孩子遗传了父母的基因,但孩子又与父母有所不同,这是因为父母的基因在遗传给孩子时会经过重组等变化,一项最新研究显示,在这个变化过程中,父母遗传物质的作用并不相同。
英国《自然》杂志10月28日刊登研究报告说,冰岛基因研究机构deCODE的研究人员分析了1.5万个家庭中父母与孩子的基因,发现了这一现象。
报告说,每个人的基因组中都有两套遗传物质,一套来自父亲,另一套来自母亲。遗传重组指的是,男性或女性体内在形成精子或卵子时,这两套遗传物质会分开,其中一些部分会交叉重组,形成一套新的遗传物质,不论精子还是卵子,都只含有这一套经过重组变化后的遗传物质。
当精子和卵子结合时,它们各自携带的一套遗传物质又会连接到一起并进行重组,从而构成孩子的基因组。但本次研究发现,在这一过程中,父母遗传物质的作用并不相同,父亲一方的遗传物质更多地在基因内部发生变化,产生新的基因,而母亲一方的遗传物质更多的是基因之间的位置发生变化。
领导研究的卡里·斯特凡松告诉新华社记者,父母双方遗传物质不仅重组的方式有侧重,重组的程度也不一样。卵子中遗传物质重组的程度高于精子。由于遗传重组是产生基因差异并随之导致人类多样性的重要原因,从遗传重组的角度看,女性在推动人类多样性方面的贡献要大于男性。

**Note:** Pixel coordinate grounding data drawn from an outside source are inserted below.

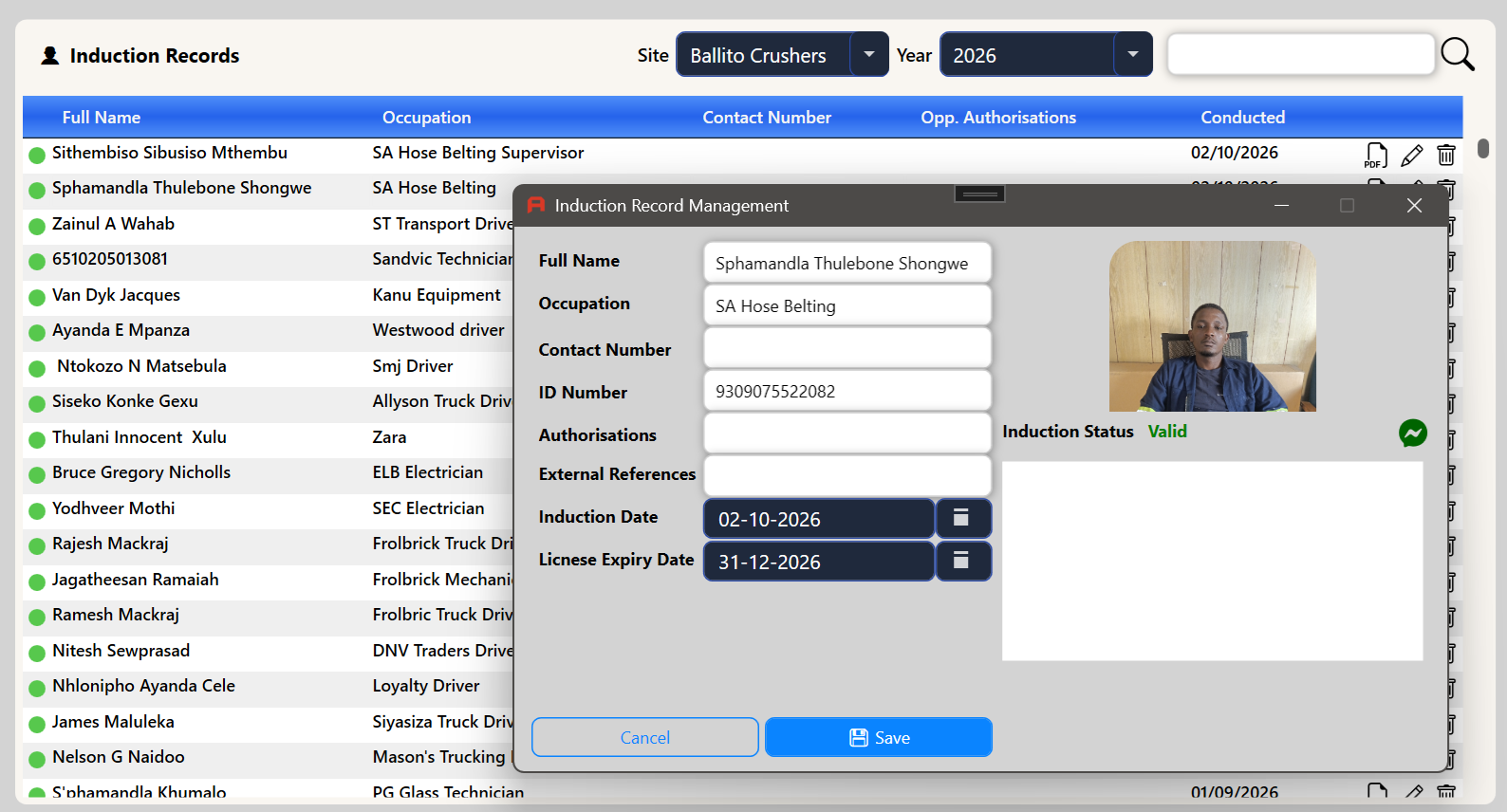The image size is (1507, 812).
Task: Open the Induction Date calendar picker
Action: pyautogui.click(x=963, y=518)
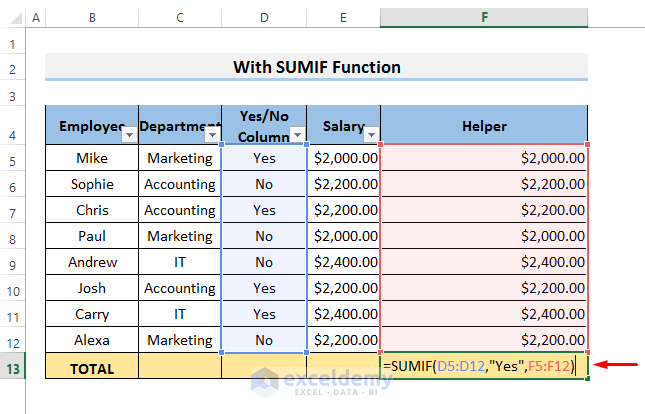Click the Select All corner triangle
This screenshot has width=645, height=414.
pos(12,18)
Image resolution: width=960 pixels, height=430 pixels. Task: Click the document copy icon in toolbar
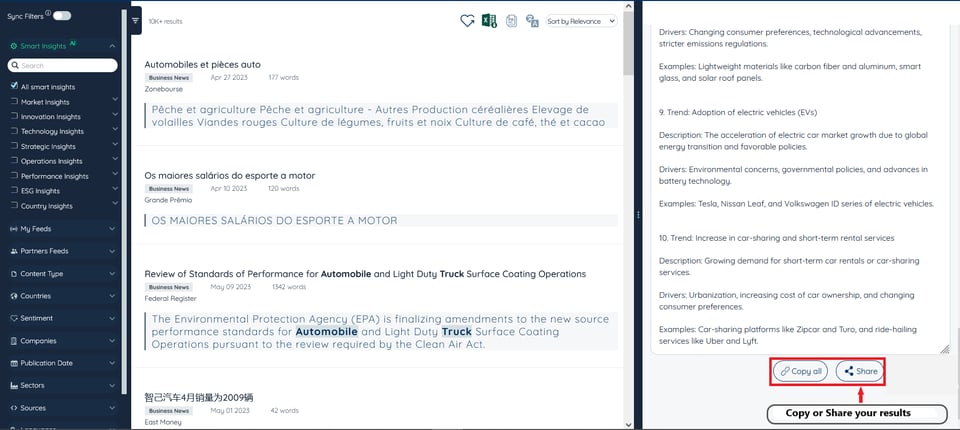pos(511,21)
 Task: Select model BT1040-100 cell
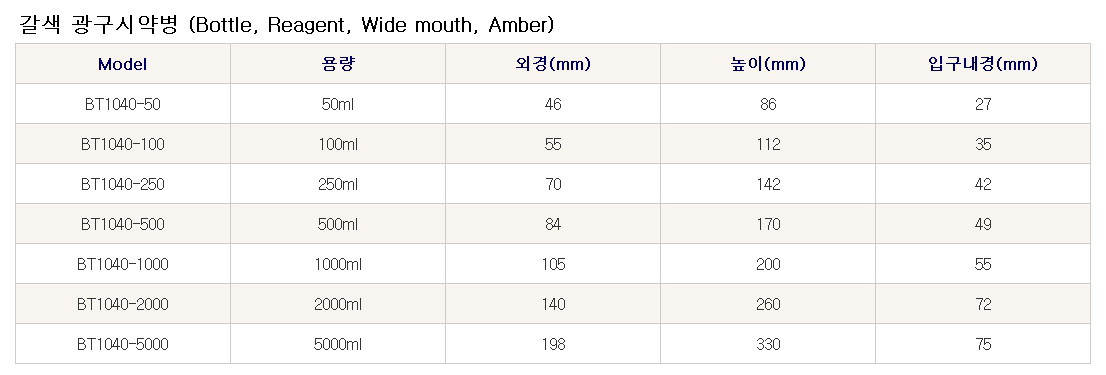[x=123, y=145]
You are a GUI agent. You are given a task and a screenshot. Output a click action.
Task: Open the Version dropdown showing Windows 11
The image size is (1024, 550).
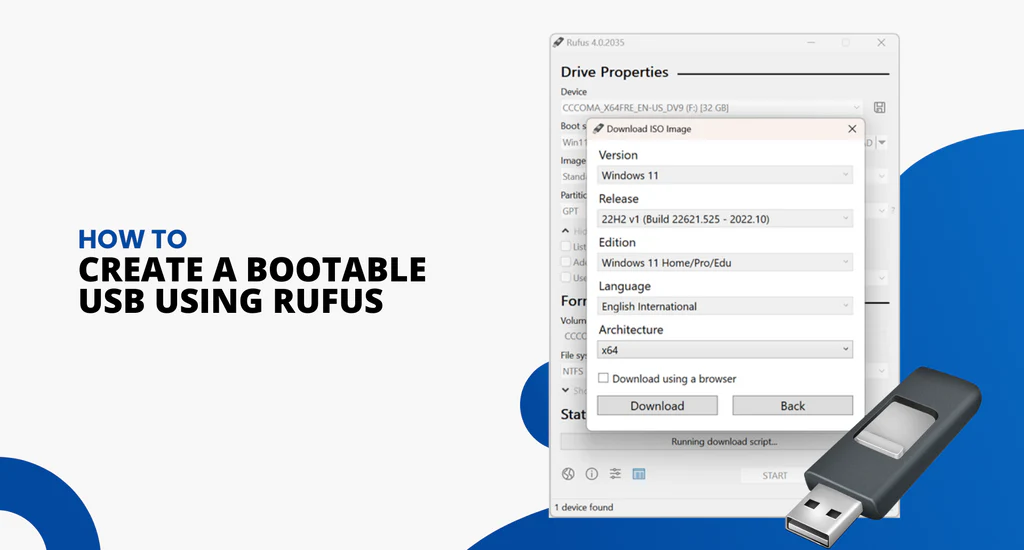tap(725, 175)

不过,导致基因差异和人类多样性的原因除遗传重组外,还有基因突变等,而研究显示男性精子的基因突变程度要高于女性的卵子。斯特凡松因此表示:“很难说男性和女性哪一方在人类多样性上贡献更大,但可以看出男性和女性在以不同的方式推动人类多样性的发展。”(生物谷Bioon.com)
生物谷推荐英文摘要:
Nature doi:10.1038/nature09525
Fine-scale recombination rate differences between sexes, populations and individuals
Augustine Kong, Gudmar Thorleifsson, Daniel F. Gudbjartsson, Gisli Masson, Asgeir Sigurdsson, Aslaug Jonasdottir, G. Bragi Walters, Adalbjorg Jonasdottir, Arnaldur Gylfason, Kari Th. Kristinsson, Sigurjon A. Gudjonsson, Michael L. Frigge, Agnar Helgason, Unnur Thorsteinsdottir & Kari Stefansson
Meiotic recombinations contribute to genetic diversity by yielding new combinations of alleles. Recently, high-resolution recombination maps were inferred from high-density single-nucleotide polymorphism (SNP) data using linkage disequilibrium (LD) patterns that capture historical recombination events1, 2. The use of these maps has been demonstrated by the identification of recombination hotspots2 and associated motifs3, and the discovery that the PRDM9 gene affects the proportion of recombinations occurring at hotspots4, 5, 6. However, these maps provide no information about individual or sex differences. Moreover, locus-specific demographic factors like natural selection7 can bias LD-based estimates of recombination rate. Existing genetic maps based on family data avoid these shortcomings8, but their resolution is limited by relatively few meioses and a low density of markers. Here we used genome-wide SNP data from 15,257 parent–offspring pairs to construct the first recombination maps based on directly observed recombinations with a resolution that is effective down to 10 kilobases (kb). Comparing male and female maps reveals that about 15% of hotspots in one sex are specific to that sex. Although male recombinations result in more shuffling of exons within genes, female recombinations generate more new combinations of nearby genes. We discover novel associations between recombination characteristics of individuals and variants in the PRDM9 gene and we identify new recombination hotspots. Comparisons of our maps with two LD-based maps inferred from data of HapMap populations of Utah residents with ancestry from northern and western Europe (CEU) and Yoruba in Ibadan, Nigeria (YRI) reveal population differences previously masked by noise and map differences at regions previously described as targets of natural selection.